Of course, like with us all, genes have a large role to play in determining the lifespan of a horse.

Did you know that there are over 300 breeds of horses on Earth?

Horses come in various colors, shapes, and sizes–just like dogs. The average rule of thumb is that the bigger the breed, the shorter the lifespan.

Some breeds easily live over the age of 35, while others may have a maximum lifespan of 15 years.

So, it is best to do your research before you get a horse.

Lifestyle and Environmental Factors

The amount of workload your horse handles also plays a major role in determining its lifespan.

For example, racehorses are thoroughbreds that work risky and intense jobs where they may even get seriously injured.
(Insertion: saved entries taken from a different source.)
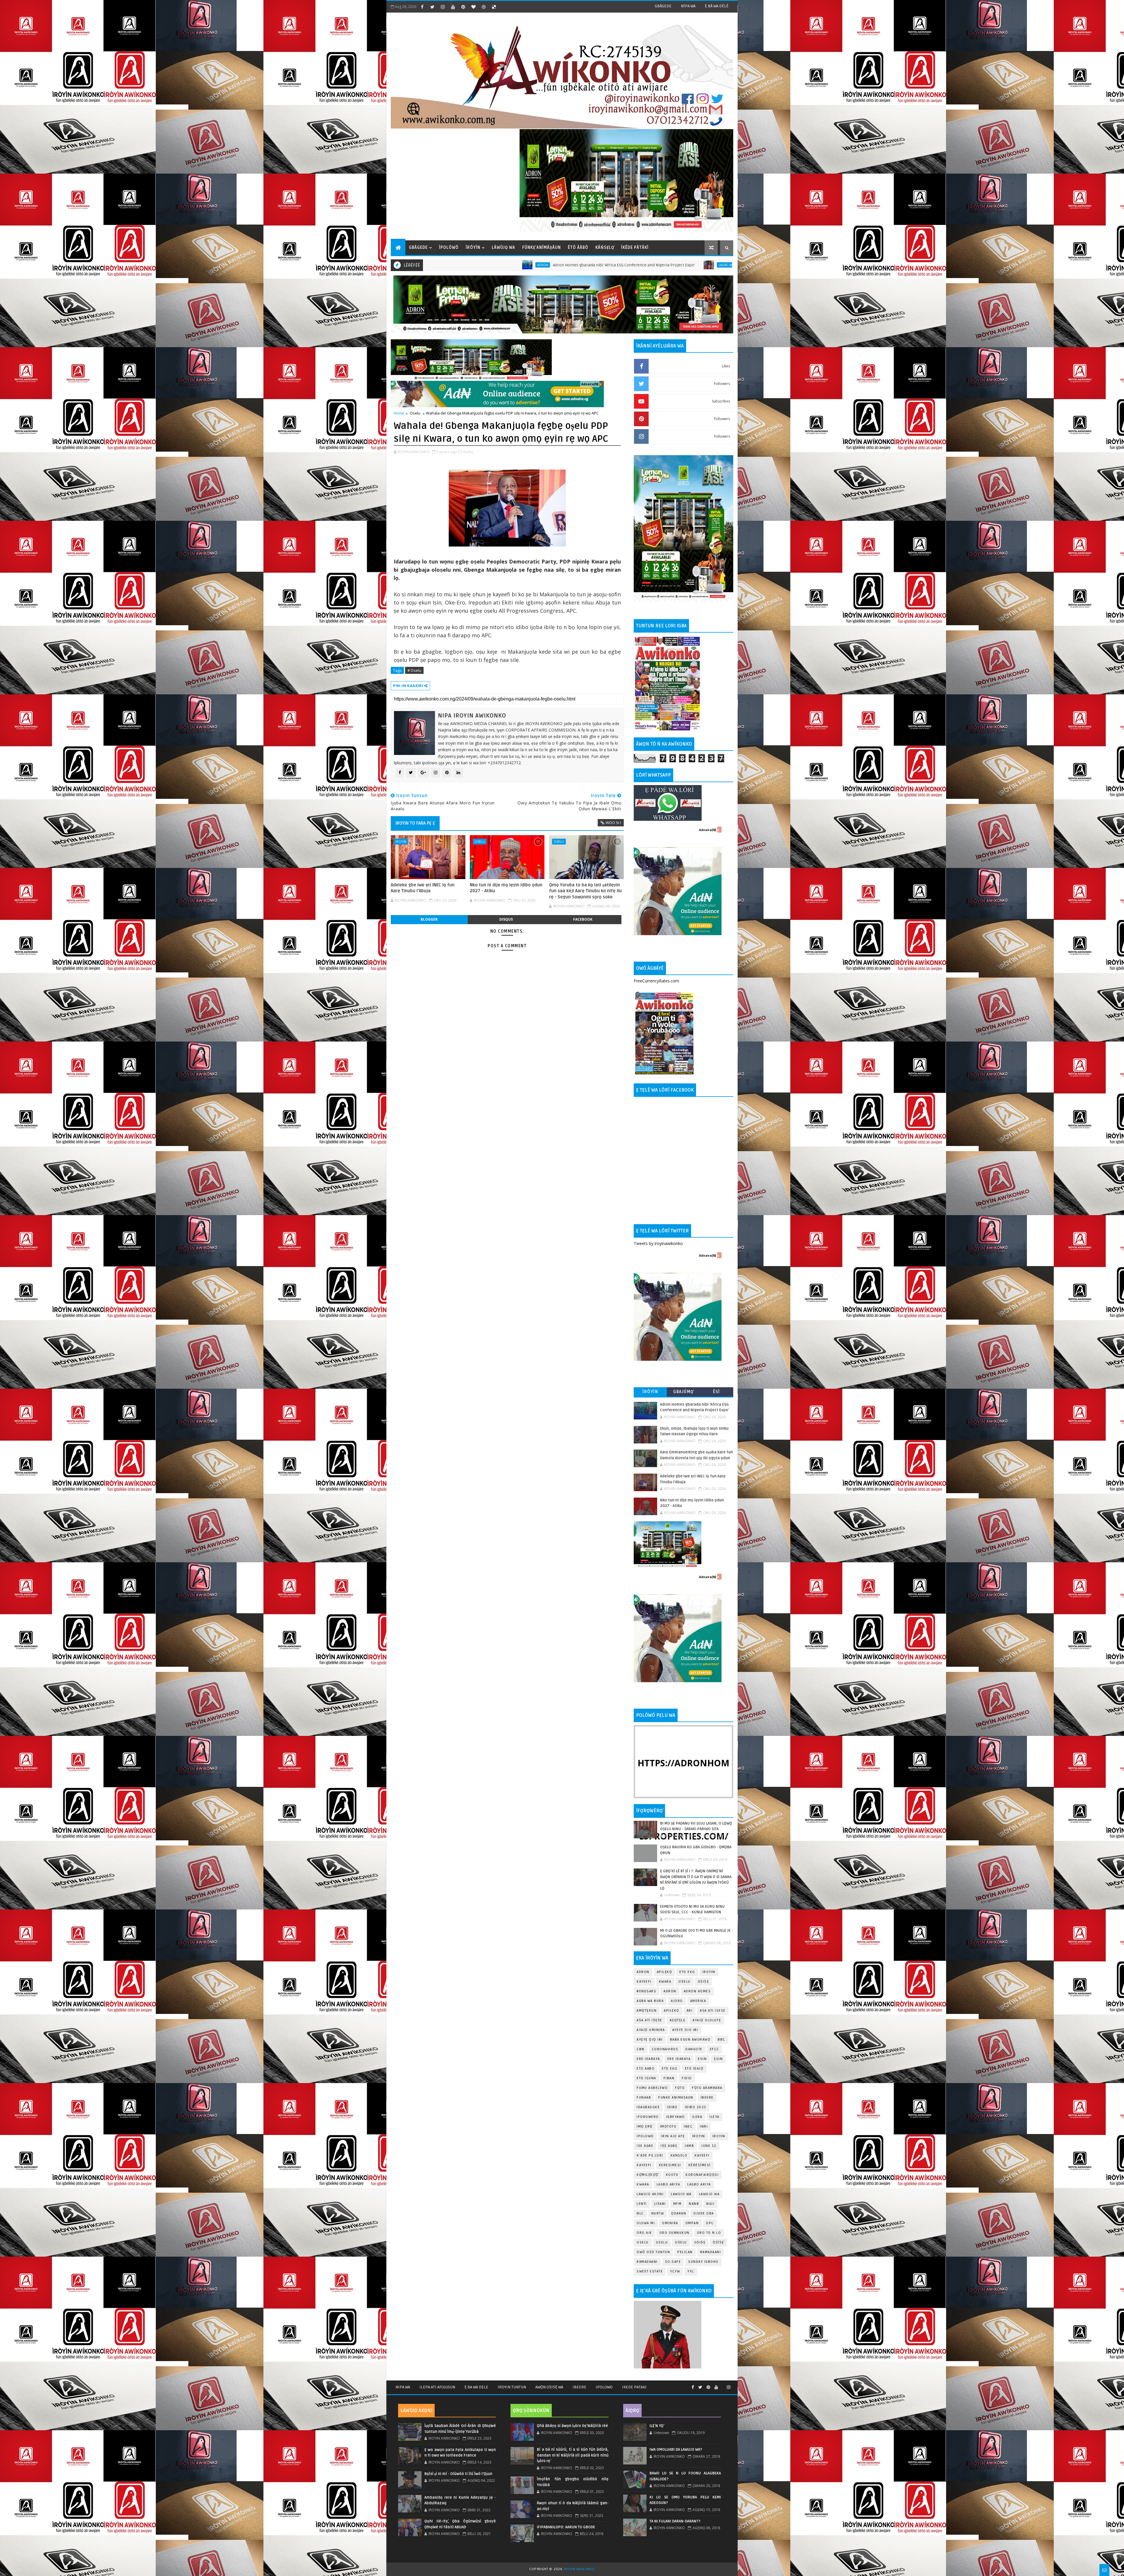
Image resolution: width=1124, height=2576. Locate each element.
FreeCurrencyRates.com (656, 981)
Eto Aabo (645, 2068)
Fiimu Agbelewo (652, 2088)
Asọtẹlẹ (678, 2020)
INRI (704, 2126)
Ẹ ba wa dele (476, 2387)
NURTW (657, 2213)
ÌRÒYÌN (473, 247)
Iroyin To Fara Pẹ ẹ (415, 823)
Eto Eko (687, 1972)
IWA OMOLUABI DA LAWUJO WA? (676, 2449)
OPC (710, 2223)
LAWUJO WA (709, 2194)
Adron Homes (697, 1991)
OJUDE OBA (703, 2213)
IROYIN (400, 841)
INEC (688, 2126)
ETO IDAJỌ (694, 2068)
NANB (694, 2204)
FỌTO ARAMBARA (707, 2088)
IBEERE (707, 2097)
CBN (641, 2049)
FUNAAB (644, 2097)
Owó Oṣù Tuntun (653, 2252)
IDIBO (672, 2107)
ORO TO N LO (709, 2233)
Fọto (680, 2088)
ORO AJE (644, 2233)
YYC (690, 2271)
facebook (582, 919)
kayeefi (702, 2155)
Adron (643, 1972)
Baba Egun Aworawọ (690, 2039)
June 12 (709, 2146)
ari (690, 2010)
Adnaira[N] (589, 384)
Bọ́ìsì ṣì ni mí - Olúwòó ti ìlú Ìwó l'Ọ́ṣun (458, 2473)
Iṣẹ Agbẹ (669, 2146)
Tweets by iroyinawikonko (658, 1243)
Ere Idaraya (648, 2059)
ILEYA (714, 2117)
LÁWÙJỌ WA (503, 247)
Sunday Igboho (703, 2262)
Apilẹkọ (664, 1972)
This means that they experience a lot of stress and may have a shorter lifespan.

On the other hand, horses that don’t get enough exercise are at risk of getting obese and developing heart issues, diabetes, etc., which can also reduce their lifespan.

So, what’s the way out?

Moderate workload and exercise, along with a lot of rest to rejuvenate, helps make sure your horse is healthy.

Your Cheat-Sheet: How Old Do Horses Live to Be?

Let’s take a glance at the average life spans of the most popular horse breeds.

Horse BreedAverage Life Expectancy
Appaloosa      25 – 33 years
Arabian          25 – 35 years
Clydesdale     25 – 30 years
Miniature Horse         25 – 35 years
Quarter Horse25 – 35 years
Shire   25 – 30 years
Thoroughbred25 – 28 years

The Lifespan of a Horse: Here’s How to Ensure a Longer Lifespan

  • Assign proper rest time: Horses are hardworking animals that may keep on working until they collapse, which is why it is crucial to ensure your horse is getting the rest it needs.
  • Daily exercise: Daily exercise helps improve the horse’s musculoskeletal health by keeping conditions such as lameness and arthritis at bay.
  • Hoof care: Since your horse’s hoofs carry all the weight, it is important to make sure they’re cared for.
  • Proper food: Your vet will be able to guide you about your horse’s nutritional requirements. Healthy and balanced meals ensure your horse is getting all the nutrients he needs from his food.

Life Expectancy of Wild vs Domesticated Horse

As you might have already assumed, wild horses have a shorter lifespan than domesticated ones since they don’t receive the proper care they need and aren’t vaccinated against potentially deadly diseases.

The average lifespan of a wild horse is 14-16 years, while that of a domesticated one is 25 to 30 years. This goes to show how important factors like medicine, veterinary care, food, and lifestyle are.

Rounding It Up: Horse Life Expectancy

On average, horses can live up to be 25-30 years old.

Fun fact: Did you know that the oldest living horse, Old Billy lived up to the ripe old age of 62?

Let’s take a look at how you can tell a horse’s age:

  • The most reliable way to tell a horse’s age is through registration, breeding, and other veterinary documents.
  • A horse’s teeth can help determine its age. You’ll be able to start noticing brownish markings on the horse’s gum line around the age of ten years. These markings, known as Galvayne’s Groove incrementally increases in size as the horse grows older. It reaches the middle of the teeth by age 15 and all the way down by 20.